• WORK REQUEST
Please write out each entry that follows, keeping it exactly the same.

• DATA RECORDS

- - -

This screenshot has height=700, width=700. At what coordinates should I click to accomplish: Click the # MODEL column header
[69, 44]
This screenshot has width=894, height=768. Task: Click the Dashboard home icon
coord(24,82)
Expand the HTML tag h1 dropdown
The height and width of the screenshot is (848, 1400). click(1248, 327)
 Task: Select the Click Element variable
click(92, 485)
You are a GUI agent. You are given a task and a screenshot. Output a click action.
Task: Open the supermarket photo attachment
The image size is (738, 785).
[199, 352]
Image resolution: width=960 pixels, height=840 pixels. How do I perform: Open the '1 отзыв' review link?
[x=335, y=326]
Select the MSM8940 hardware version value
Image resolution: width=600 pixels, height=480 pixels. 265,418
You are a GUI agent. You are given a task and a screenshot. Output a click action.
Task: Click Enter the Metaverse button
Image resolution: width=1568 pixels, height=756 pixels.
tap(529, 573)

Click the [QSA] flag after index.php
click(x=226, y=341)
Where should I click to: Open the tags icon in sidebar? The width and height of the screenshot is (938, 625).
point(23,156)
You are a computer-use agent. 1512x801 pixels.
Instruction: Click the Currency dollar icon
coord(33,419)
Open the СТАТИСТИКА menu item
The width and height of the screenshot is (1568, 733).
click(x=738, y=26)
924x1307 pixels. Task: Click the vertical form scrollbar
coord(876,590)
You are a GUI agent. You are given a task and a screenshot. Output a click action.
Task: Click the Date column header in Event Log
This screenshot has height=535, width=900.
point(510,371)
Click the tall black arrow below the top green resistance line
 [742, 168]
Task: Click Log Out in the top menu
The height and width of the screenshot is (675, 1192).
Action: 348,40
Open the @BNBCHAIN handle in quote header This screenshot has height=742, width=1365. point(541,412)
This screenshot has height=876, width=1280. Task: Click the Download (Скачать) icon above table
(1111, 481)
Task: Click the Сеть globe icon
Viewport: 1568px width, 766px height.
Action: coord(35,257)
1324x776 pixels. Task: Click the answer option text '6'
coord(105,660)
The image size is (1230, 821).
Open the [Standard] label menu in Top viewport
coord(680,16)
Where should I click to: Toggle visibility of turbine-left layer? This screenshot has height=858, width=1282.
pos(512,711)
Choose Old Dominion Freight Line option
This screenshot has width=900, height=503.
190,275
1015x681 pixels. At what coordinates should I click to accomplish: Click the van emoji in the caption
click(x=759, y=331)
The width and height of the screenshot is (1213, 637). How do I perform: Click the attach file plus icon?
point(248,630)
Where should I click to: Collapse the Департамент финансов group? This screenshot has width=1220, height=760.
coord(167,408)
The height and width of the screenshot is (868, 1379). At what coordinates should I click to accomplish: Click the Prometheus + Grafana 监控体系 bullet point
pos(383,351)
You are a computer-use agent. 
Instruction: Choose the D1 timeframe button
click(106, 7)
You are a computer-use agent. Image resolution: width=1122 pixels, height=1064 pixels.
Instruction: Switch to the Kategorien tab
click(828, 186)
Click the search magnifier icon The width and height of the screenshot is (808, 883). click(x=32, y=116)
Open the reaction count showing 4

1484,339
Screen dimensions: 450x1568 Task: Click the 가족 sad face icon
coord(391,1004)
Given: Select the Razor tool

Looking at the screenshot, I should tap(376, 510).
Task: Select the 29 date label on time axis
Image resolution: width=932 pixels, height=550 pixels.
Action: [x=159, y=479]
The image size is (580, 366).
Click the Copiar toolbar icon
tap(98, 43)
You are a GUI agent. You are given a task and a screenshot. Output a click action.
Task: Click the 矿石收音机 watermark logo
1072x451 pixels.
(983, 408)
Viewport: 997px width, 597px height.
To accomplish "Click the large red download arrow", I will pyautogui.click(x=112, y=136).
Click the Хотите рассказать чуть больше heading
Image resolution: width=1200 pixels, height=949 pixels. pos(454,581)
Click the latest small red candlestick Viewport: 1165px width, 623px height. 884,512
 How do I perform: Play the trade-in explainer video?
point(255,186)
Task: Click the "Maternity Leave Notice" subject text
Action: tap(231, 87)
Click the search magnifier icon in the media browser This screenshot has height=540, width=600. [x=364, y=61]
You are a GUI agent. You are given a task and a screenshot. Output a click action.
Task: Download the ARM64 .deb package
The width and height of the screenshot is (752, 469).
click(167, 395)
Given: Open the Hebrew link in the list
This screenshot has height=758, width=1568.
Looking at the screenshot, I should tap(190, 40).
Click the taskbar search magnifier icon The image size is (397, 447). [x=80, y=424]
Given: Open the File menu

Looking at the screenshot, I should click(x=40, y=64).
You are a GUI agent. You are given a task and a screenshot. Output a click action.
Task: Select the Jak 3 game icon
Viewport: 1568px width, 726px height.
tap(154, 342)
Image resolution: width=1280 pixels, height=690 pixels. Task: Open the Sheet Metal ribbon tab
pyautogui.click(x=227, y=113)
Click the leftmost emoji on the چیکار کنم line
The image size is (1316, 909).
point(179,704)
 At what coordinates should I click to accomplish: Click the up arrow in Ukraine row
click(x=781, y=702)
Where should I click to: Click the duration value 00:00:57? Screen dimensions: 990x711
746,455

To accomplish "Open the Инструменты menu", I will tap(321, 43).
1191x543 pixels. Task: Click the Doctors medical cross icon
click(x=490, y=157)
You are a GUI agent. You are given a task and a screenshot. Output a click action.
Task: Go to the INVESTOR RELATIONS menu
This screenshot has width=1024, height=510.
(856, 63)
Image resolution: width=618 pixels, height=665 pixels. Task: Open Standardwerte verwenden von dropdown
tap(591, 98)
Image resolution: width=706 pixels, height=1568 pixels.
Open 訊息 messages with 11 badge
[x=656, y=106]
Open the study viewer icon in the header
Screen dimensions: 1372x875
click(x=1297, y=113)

- - -

• ANSWER BELOW
This screenshot has height=700, width=700. At what coordinates should I click to accomplish: Click the # MODEL column header
[69, 44]
This screenshot has width=894, height=768. Task: Click the Dashboard home icon
coord(24,82)
Expand the HTML tag h1 dropdown
The height and width of the screenshot is (848, 1400). click(1248, 327)
 Task: Select the Click Element variable
click(92, 485)
You are a GUI agent. You are given a task and a screenshot. Output a click action.
Task: Open the supermarket photo attachment
The image size is (738, 785).
[199, 352]
Image resolution: width=960 pixels, height=840 pixels. How do I perform: Open the '1 отзыв' review link?
[x=335, y=326]
Select the MSM8940 hardware version value
Image resolution: width=600 pixels, height=480 pixels. 265,418
You are a GUI agent. You are given a task and a screenshot. Output a click action.
Task: Click Enter the Metaverse button
Image resolution: width=1568 pixels, height=756 pixels.
tap(529, 573)

Click the [QSA] flag after index.php
click(x=226, y=341)
Where should I click to: Open the tags icon in sidebar? The width and height of the screenshot is (938, 625).
point(23,156)
You are a computer-use agent. 1512x801 pixels.
Instruction: Click the Currency dollar icon
coord(33,419)
Open the СТАТИСТИКА menu item
The width and height of the screenshot is (1568, 733).
click(x=738, y=26)
924x1307 pixels. Task: Click the vertical form scrollbar
coord(876,590)
You are a GUI agent. You are given a task and a screenshot. Output a click action.
Task: Click the Date column header in Event Log
This screenshot has height=535, width=900.
point(510,371)
Click the tall black arrow below the top green resistance line
 [742, 168]
Task: Click Log Out in the top menu
The height and width of the screenshot is (675, 1192).
Action: 348,40
Open the @BNBCHAIN handle in quote header This screenshot has height=742, width=1365. point(541,412)
This screenshot has height=876, width=1280. Task: Click the Download (Скачать) icon above table
(1111, 481)
Task: Click the Сеть globe icon
Viewport: 1568px width, 766px height.
Action: coord(35,257)
1324x776 pixels. Task: Click the answer option text '6'
coord(105,660)
The image size is (1230, 821).
Open the [Standard] label menu in Top viewport
coord(680,16)
Where should I click to: Toggle visibility of turbine-left layer? This screenshot has height=858, width=1282.
pos(512,711)
Choose Old Dominion Freight Line option
This screenshot has width=900, height=503.
190,275
1015x681 pixels. At what coordinates should I click to accomplish: Click the van emoji in the caption
click(x=759, y=331)
The width and height of the screenshot is (1213, 637). How do I perform: Click the attach file plus icon?
point(248,630)
Where should I click to: Collapse the Департамент финансов group? This screenshot has width=1220, height=760.
coord(167,408)
The height and width of the screenshot is (868, 1379). At what coordinates should I click to accomplish: Click the Prometheus + Grafana 监控体系 bullet point
pos(383,351)
You are a computer-use agent. 
Instruction: Choose the D1 timeframe button
click(106, 7)
You are a computer-use agent. Image resolution: width=1122 pixels, height=1064 pixels.
Instruction: Switch to the Kategorien tab
click(828, 186)
Click the search magnifier icon The width and height of the screenshot is (808, 883). click(x=32, y=116)
Open the reaction count showing 4

1484,339
Screen dimensions: 450x1568 Task: Click the 가족 sad face icon
coord(391,1004)
Given: Select the Razor tool

Looking at the screenshot, I should tap(376, 510).
Task: Select the 29 date label on time axis
Image resolution: width=932 pixels, height=550 pixels.
Action: [x=159, y=479]
The image size is (580, 366).
Click the Copiar toolbar icon
tap(98, 43)
You are a GUI agent. You are given a task and a screenshot. Output a click action.
Task: Click the 矿石收音机 watermark logo
1072x451 pixels.
(983, 408)
Viewport: 997px width, 597px height.
To accomplish "Click the large red download arrow", I will pyautogui.click(x=112, y=136).
Click the Хотите рассказать чуть больше heading
Image resolution: width=1200 pixels, height=949 pixels. pos(454,581)
Click the latest small red candlestick Viewport: 1165px width, 623px height. 884,512
 How do I perform: Play the trade-in explainer video?
point(255,186)
Task: Click the "Maternity Leave Notice" subject text
Action: tap(231, 87)
Click the search magnifier icon in the media browser This screenshot has height=540, width=600. [x=364, y=61]
You are a GUI agent. You are given a task and a screenshot. Output a click action.
Task: Download the ARM64 .deb package
The width and height of the screenshot is (752, 469).
click(167, 395)
Given: Open the Hebrew link in the list
This screenshot has height=758, width=1568.
Looking at the screenshot, I should tap(190, 40).
Click the taskbar search magnifier icon The image size is (397, 447). [x=80, y=424]
Given: Open the File menu

Looking at the screenshot, I should click(x=40, y=64).
You are a GUI agent. You are given a task and a screenshot. Output a click action.
Task: Select the Jak 3 game icon
Viewport: 1568px width, 726px height.
tap(154, 342)
Image resolution: width=1280 pixels, height=690 pixels. Task: Open the Sheet Metal ribbon tab
pyautogui.click(x=227, y=113)
Click the leftmost emoji on the چیکار کنم line
The image size is (1316, 909).
point(179,704)
 At what coordinates should I click to accomplish: Click the up arrow in Ukraine row
click(x=781, y=702)
Where should I click to: Click the duration value 00:00:57? Screen dimensions: 990x711
746,455

To accomplish "Open the Инструменты menu", I will tap(321, 43).
1191x543 pixels. Task: Click the Doctors medical cross icon
click(x=490, y=157)
You are a GUI agent. You are given a task and a screenshot. Output a click action.
Task: Go to the INVESTOR RELATIONS menu
This screenshot has width=1024, height=510.
(856, 63)
Image resolution: width=618 pixels, height=665 pixels. Task: Open Standardwerte verwenden von dropdown
tap(591, 98)
Image resolution: width=706 pixels, height=1568 pixels.
Open 訊息 messages with 11 badge
[x=656, y=106]
Open the study viewer icon in the header
Screen dimensions: 1372x875
click(x=1297, y=113)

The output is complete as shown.